In the interview with Wisconsin Reporter that was published on Monday this week, a day before the 11th anniversary of the bombing of the world trade center and the Pentagon, Erwin said, “And so we have a group of people that come here, and last week they were holding signs and they are part of this group that, for lack of a better word, are terrorizing people at this Capitol.”
It is easy for Erwin to make these kinds of inflammatory, unsubstantiated statements to a rightwing publication who will never challenge him on the veracity of the statement. But when he does not make himself available for questions to a broader range of journalists and when his public statements are so few and far between, it’s easy for these lies to take on a life of their own, be picked up by other news agencies as truth.

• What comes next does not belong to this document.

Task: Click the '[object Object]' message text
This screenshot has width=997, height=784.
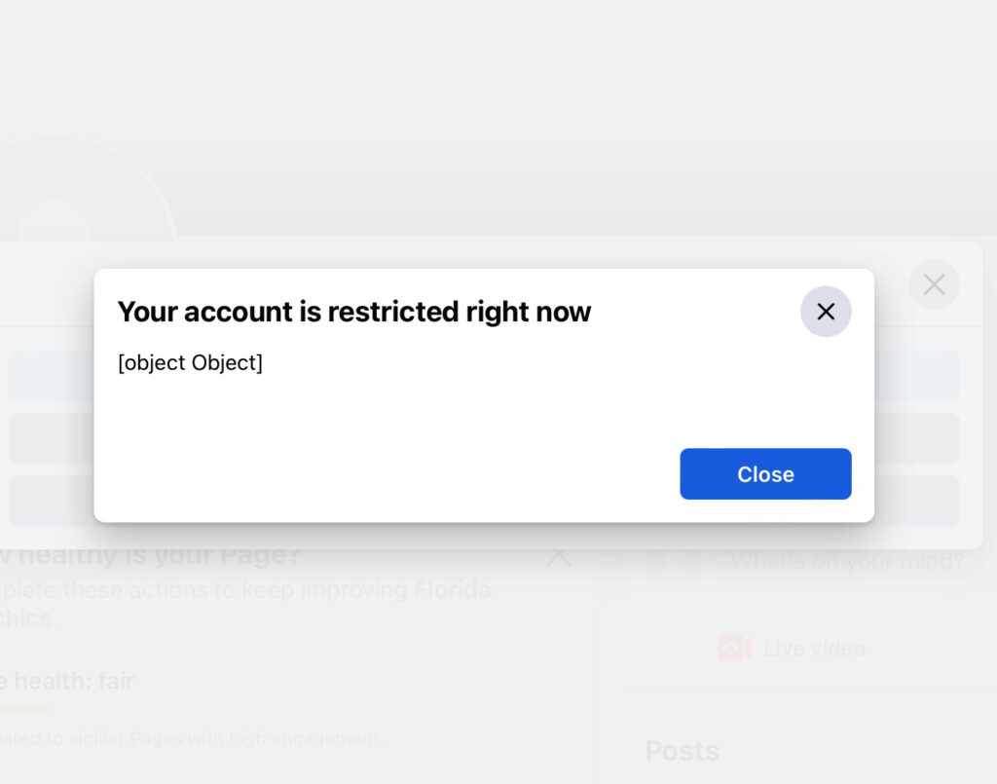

The second part of the strategy is to harass and intimidate people by issuing citations to people for administrative code violations that the arresting officers do not seem to understand and cannot explain. They have also begun to step up their visible presence at the daily noontime Solidarity Sing Along. In addition to taking notes, now there are one or two officers walking around the building videotaping every person in attendance.
In a strongly-worded letter to Mike Huebsch, Secretary of the Department of Administration, a group of Dane County state legislators strongly objected to the recent arrests saying, “The Capitol police’s response to individuals peacefully protesting is now verging on ridiculous.” They called on Secretary Huebsch to meet with them after his assistant Wendy Coomer and Chief Erwin walked out of a meeting with Rep. Chris Taylor the week before.
It is difficult to understand where this so-called law enforcement strategy is heading, since it seems to be generating more negative publicity for the Capitol police than for the citizens who are asserting their constitutional rights. In his interview with the MacIver Institute, Erwin said that if his law enforcement efforts failed, he would have to consider restricting public access to the building.
This is something his boss Mike Huebsch has wanted to do since the historic protests erupted a year and a half ago. However, in March 2011, Dane County Circuit Court Judge Albert ordered the building be as open and accessible to the public as it had been prior to the uprising. Perhaps the strategy is to intentionally fail so they can justify turning the magnificent public space into a closed and closely controlled place of business for corporations, their lobbyists and their bought and paid for Supreme Court, Governor and Republican legislature.
Rebecca Kemble reports for The Progressive magazine and website. She also participates when she can in the Solidarity Sing Along.